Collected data
● ● ● ● ●

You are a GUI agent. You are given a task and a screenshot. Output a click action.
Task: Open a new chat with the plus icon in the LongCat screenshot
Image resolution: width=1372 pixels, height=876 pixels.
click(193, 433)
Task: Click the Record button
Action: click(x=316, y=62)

● ● ● ● ●

■ **INSTRUCTIONS TO FOLLOW**:
Your task is to write out, exactly, the line that contains "Image resolution: width=1372" and each line after it to the end of the data, with no other lines.

■ **TASK SOLUTION**:
Image resolution: width=1372 pixels, height=876 pixels.
click(193, 433)
Task: Click the Record button
Action: click(x=316, y=62)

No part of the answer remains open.